Saturday, April 12, 2014

Eyeline Layer in Photoshop

I wanted to expand on one of the steps in the workflow snapshot of my "Life On The Farm" photo. I've been adding what I call an 'eyeline' layer to all of my recent photo processing and plan to keep using in the future. The layer is designed to add extra support to where I intend the eye to travel over the composition. It's intended to adjust the grouping of objects across the canvas (as opposed to local adjustments to separate nearby objects like blades of grass).

Before Eyeline Layer:

Copyright Laura A Knauth, All rights reserved.
No Eyeline Layer
After Eyeline Layer:

Copyright Laura A Knauth, All rights reserved.
Finished Image with Eyeline Layer
It's a subtle effect, but I find the final image has a more 'set' or 'complete' sense about it. The effect is definitely noticeable when toggling the two layers back to back.

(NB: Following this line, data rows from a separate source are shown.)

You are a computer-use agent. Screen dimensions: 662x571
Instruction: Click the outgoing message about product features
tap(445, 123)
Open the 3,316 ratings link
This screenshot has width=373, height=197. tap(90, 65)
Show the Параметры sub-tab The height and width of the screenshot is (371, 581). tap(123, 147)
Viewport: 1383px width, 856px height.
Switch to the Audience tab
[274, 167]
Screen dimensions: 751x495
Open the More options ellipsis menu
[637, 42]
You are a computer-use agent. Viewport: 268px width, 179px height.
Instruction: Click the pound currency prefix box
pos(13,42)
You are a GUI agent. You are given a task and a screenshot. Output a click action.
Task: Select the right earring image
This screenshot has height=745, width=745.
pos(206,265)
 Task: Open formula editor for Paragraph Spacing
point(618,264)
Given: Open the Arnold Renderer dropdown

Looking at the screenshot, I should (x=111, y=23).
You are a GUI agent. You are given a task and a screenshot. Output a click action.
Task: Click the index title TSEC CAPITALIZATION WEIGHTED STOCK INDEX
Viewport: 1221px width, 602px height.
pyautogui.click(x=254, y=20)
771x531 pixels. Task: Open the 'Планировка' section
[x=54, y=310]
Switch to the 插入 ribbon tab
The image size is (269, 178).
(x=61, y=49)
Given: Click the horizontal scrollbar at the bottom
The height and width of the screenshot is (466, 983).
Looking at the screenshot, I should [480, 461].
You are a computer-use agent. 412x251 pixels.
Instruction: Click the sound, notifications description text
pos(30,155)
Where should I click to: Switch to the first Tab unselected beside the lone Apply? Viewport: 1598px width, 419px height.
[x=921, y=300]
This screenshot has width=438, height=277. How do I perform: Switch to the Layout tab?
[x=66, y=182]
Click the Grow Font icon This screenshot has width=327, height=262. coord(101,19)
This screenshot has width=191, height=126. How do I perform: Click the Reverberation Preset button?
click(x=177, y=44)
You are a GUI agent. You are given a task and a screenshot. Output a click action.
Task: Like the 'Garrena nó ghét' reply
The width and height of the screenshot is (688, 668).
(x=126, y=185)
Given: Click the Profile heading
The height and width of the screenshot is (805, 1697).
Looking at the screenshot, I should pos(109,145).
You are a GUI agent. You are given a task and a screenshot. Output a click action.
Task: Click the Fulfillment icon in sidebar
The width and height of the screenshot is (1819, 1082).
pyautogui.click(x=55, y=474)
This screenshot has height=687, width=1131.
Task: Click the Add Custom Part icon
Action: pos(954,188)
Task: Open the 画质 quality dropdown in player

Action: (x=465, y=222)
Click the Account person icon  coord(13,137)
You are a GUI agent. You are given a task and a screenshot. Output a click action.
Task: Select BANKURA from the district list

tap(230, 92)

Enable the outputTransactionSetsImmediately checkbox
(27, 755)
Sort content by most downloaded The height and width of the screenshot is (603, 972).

To construct the 'eyeline' layer:
* Add a "Levels Adjustment Layer" in Photoshop (that's the half light, half dark circle icon at the bottom of the layers window; and select "Levels").

* I don't actually touch the levels curve, I've done this entirely so I can subsequently paint on the mask (default is a white rectangle) attached to the layer.

* Change the Layer Mode from "Normal" to "Multiply"
   This will apply "Multiply" to the entire image which will darken everything initially (notice the increased color saturation as well).

* Now for emphasizing the eyeline: Grab the Paintbrush, set the paint color to black, and start painting the path you intend for the eye to follow through your composition.

Using the full 100% opacity, this effect will appear rather extreme, but I start here to block in the main concept. From this point, I add secondary darker or lighter areas as supporting 'eyelines', and I back off the layer opacity as needed (for this example, I set the opacity of the Eyeline layer back to 45%).

For reference, here's the Eyeline Layer Mask I used for this image:
Eyeline Layer Mask for "Life On The Farm"

I've been really enjoying the effect of emphasizing specific areas of the composition using this method, and hope you find this technique useful too!